Che senso ha rileggere, subito dopo averlo finito, un romanzo che non ti è piaciuto?
E mica uno breve, uno da 611 pagine e cartonato – che a tenerlo in mano ti piega i polsi? Per leggere di nuovo le sue tante pagine straordinarie? Per capire meglio, ora che sai tutto, della sua trama complessa quanto ben strutturata? Per trovare quel che ti è sfuggito, e cambiare idea? Per confermare i motivi per i quali non ti ha convinto?

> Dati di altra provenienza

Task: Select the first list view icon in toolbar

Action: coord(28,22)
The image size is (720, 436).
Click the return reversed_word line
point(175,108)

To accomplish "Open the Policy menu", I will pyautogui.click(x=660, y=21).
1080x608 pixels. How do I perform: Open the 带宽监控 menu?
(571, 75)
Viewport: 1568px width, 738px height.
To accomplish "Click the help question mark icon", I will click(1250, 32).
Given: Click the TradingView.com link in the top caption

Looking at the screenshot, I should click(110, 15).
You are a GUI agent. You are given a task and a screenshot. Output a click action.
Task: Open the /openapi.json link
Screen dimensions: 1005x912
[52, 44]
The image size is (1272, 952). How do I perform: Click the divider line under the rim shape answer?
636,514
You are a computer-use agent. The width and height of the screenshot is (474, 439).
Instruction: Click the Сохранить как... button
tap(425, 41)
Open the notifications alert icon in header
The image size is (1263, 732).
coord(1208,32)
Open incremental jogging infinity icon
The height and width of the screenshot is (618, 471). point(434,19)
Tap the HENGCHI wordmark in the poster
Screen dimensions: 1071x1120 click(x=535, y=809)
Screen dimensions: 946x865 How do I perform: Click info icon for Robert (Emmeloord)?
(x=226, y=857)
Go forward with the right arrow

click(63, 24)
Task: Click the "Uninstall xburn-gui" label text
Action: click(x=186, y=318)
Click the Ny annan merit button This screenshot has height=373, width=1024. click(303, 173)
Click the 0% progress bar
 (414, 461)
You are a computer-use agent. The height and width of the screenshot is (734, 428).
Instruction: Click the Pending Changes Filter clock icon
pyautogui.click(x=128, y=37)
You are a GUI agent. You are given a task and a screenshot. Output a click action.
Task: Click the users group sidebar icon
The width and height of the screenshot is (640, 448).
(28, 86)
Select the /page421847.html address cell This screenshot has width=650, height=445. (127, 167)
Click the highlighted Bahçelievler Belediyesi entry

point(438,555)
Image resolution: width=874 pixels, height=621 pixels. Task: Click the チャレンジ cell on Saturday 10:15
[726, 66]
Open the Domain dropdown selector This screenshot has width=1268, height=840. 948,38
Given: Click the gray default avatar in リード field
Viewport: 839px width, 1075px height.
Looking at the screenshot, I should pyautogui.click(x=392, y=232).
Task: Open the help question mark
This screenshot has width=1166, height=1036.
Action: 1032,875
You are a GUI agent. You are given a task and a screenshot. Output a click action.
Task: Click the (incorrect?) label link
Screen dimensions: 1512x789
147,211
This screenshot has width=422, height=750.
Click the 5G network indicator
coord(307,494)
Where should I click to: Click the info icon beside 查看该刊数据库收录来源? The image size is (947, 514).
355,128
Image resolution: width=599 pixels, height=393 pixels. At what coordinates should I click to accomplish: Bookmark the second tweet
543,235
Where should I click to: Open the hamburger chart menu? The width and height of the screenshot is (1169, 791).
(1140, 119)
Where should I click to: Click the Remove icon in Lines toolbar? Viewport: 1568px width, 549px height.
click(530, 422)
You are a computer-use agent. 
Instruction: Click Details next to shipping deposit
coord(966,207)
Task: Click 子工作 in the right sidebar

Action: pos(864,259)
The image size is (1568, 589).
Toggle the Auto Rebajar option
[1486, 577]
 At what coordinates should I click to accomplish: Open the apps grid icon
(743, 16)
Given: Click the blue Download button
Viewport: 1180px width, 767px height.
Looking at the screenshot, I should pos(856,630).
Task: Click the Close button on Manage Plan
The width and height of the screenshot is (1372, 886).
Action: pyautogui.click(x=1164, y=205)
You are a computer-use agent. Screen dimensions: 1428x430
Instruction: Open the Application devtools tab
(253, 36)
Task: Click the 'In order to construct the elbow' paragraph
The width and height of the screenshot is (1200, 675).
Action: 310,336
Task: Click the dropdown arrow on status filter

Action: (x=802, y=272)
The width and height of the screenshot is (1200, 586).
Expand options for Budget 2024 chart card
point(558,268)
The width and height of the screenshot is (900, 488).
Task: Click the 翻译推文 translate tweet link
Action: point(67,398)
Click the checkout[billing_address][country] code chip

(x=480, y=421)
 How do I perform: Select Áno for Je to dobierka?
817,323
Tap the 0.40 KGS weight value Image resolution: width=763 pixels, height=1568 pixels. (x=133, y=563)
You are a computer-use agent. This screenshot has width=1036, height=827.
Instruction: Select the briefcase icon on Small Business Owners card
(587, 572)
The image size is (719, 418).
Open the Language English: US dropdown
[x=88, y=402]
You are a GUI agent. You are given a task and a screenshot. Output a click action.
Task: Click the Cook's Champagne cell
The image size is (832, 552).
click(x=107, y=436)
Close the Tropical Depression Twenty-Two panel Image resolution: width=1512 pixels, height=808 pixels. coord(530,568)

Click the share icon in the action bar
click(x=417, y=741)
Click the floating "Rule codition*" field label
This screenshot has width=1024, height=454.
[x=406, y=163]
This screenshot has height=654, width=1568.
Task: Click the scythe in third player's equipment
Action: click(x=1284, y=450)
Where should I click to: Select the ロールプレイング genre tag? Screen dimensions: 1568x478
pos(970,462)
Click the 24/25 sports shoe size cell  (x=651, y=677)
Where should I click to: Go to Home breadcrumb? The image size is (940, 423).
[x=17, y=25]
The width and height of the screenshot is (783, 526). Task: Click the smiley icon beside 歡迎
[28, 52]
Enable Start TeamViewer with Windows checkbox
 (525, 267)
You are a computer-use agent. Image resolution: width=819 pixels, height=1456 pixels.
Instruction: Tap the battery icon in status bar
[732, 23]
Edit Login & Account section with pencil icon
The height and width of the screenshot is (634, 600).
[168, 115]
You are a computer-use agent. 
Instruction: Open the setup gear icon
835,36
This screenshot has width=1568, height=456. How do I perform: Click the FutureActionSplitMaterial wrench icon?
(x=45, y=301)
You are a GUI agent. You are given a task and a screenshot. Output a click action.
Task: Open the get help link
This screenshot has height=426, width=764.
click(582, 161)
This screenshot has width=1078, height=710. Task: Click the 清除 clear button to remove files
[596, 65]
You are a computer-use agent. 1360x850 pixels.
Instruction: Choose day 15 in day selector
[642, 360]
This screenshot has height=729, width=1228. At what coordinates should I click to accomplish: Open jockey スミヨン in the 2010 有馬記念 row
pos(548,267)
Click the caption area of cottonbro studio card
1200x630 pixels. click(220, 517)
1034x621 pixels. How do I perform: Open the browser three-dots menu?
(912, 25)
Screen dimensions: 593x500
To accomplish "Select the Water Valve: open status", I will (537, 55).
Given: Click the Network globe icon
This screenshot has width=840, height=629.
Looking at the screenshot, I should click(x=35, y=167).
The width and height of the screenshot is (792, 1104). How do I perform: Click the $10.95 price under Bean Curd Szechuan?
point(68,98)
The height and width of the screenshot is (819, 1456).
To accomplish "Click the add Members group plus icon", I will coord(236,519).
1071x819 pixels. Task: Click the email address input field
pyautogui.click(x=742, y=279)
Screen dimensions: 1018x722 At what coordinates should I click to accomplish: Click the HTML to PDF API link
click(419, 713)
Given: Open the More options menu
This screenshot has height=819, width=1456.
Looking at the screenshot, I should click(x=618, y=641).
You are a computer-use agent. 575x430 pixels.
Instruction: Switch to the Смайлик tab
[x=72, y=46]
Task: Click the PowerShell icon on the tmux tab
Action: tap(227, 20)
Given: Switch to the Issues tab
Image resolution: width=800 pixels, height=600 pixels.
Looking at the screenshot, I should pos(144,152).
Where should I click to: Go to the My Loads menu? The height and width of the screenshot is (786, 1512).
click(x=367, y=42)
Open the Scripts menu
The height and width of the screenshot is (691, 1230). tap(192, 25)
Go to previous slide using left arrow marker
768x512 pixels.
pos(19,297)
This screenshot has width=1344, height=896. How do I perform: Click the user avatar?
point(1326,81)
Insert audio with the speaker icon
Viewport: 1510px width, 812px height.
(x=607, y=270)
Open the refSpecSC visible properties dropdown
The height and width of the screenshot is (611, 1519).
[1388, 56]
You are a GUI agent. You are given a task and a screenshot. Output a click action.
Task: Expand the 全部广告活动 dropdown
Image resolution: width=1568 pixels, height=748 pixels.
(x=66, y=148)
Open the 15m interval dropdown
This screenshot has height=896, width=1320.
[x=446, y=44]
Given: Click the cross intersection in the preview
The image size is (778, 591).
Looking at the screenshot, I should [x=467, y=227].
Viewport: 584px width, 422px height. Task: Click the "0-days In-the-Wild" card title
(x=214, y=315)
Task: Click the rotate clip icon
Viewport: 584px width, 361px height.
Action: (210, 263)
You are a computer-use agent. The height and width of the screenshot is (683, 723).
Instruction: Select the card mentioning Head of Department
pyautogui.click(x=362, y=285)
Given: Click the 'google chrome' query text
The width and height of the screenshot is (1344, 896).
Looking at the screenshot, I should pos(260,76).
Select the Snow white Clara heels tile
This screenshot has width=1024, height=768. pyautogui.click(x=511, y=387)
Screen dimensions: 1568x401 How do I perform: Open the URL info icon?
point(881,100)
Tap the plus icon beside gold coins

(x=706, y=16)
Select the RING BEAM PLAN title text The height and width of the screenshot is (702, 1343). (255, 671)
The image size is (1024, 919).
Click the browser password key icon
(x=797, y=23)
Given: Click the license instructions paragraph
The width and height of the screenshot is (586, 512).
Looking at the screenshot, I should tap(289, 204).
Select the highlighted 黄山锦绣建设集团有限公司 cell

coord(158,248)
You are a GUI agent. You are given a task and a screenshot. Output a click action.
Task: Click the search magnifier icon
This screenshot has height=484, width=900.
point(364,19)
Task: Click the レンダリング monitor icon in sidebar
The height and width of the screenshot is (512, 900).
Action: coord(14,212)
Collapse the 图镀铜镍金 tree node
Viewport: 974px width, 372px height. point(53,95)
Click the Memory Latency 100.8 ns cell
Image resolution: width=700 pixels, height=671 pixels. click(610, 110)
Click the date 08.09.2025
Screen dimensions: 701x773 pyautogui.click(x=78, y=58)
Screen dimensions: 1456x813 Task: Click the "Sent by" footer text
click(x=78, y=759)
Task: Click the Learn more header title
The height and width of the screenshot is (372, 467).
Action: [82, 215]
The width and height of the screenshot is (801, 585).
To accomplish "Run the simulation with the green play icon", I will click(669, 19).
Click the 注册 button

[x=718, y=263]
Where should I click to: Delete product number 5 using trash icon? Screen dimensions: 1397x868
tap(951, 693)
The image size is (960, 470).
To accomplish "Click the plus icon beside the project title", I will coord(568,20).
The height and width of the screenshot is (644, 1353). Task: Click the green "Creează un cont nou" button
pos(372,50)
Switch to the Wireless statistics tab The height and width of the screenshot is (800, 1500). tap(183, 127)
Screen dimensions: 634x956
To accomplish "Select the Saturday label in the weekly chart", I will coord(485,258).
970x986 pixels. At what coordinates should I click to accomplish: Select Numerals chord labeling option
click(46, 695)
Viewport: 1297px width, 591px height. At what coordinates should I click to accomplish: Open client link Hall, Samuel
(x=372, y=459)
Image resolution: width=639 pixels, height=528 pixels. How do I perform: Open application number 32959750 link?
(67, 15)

A queste e alle altre ragioni che mi hanno costretto a rileggere libri che non mi sono piaciuti, per Eccomi (Safran Foer, Guanda, traduzione di Irene Abigail Piccinini) ne va aggiunta un’altra, meno importante dal punto di vista letterario, ma decisivo e disturbante per me: devo capire se non mi è piaciuto il romanzo o non mi è piaciuto ciò che dice, ciò a cui mi ha fatto pensare.
Ho 62 anni; sono laico, italiano, ebreo. Tutto ciò di cui Foer scrive mi è noto, familiare. Non ho bisogno del glossario per capire le parole in ebraico, o le allusioni a una o l’altra tradizione ebraica di cui è pieno il libro. Quelle che per il 99,8 per cento della popolazione mondiale sono notizie su Israele, per me e gli altri dello 0,2 per cento sono notizie di famiglia. Non sono un appassionato di calcio, ma l’altra sera – se avessi visto la partita – non sono certo per chi avrei tifato. Ma no: se Israele mi chiamasse alla guerra non ci andrei.
Come avrete capito, questo non è un Esercizio di Lettura, non ancora. È un esercizio di equilibrio invece quello che eseguo ogni giorno dal mio bar mitzvah in poi (a proposito: dopo l’haftarah, la festa e tutto il resto, scappai con un amico ebreo a mordere il più gustoso panino alla mortadella che abbia mai mangiato…).
Ci sono romanzi riusciti male che evocano temi, situazioni e ambienti che ti riguardano troppo per non farteli leggere appassionatamente; Eccomi mi ha sbattuto davanti a me stesso, ecco tutto. Ecco perché lo sto rileggendo, e la prossima settimana forse ne potrò scrivere qualcosa di sensato. Per il momento, leggetelo: mi piacerebbe – per una volta – che a recensirlo sia qualcuno di voi.